I share this because being the only one receiving all these communications gives me a unique perspective on the impacts of sharing my history the way I do here. The scope and trends of the communications I receive inform how I think of the impacts of this website, so I mention them here in the hope that they also help you see this page a little more holistically. I respect a diversity of opinions and tactics, and I wanted to honor some of the critiques that this page receives by naming them here, and naming I have considered all of these questions with the people I am accountable to. 

If the people who feel that I could do my work better have any interest in hearing my suggestion to them, it would be this: Show me. It is so incredibly easy to tear apart people who are doing anything different. Show me how you think it should be done. If you’re white, show me your website outlining vulnerably the harms and growth of your white privilege. If you’re a man, show me how to practice holistic accountability in a way that helps young men heal and minimizes harm. Send me your work, I would genuinely love to see it. 

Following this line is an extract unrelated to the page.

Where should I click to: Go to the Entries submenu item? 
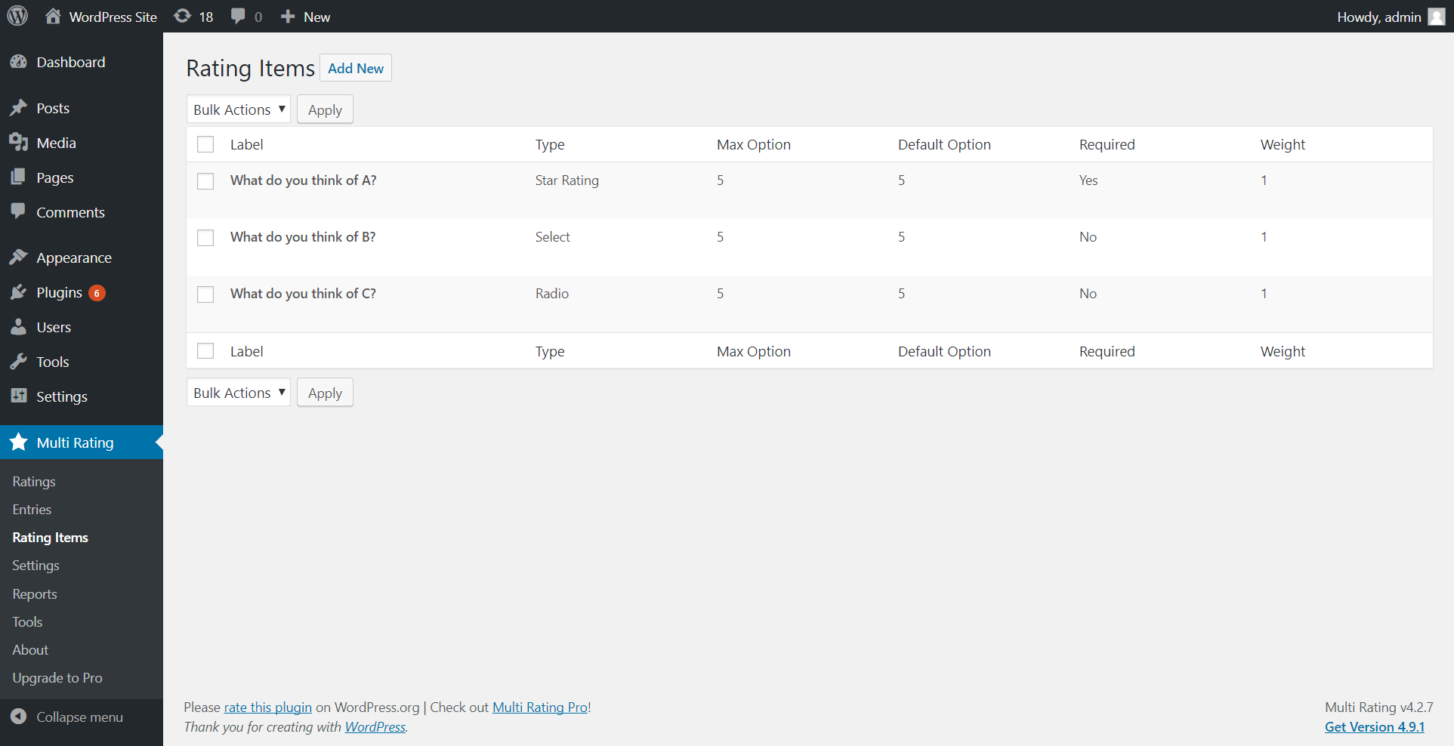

Because of my positionality and my platform, I’m in a constant practice of discernment and balance. The women & fem queer folk I practice accountability with and I feel that this is a time when men who are prepared to do so should practice public accountability, and share the messiness of our harm and healing so that the next generations of men can learn from our mistakes. This page is not an end point, for me or for anyone. So I promise to disappoint you. And- I commit to returning to my own accountability circles and always working to be in integrity with my values and beliefs, and this page is in service of the healing of masculinity and the minimization of harm.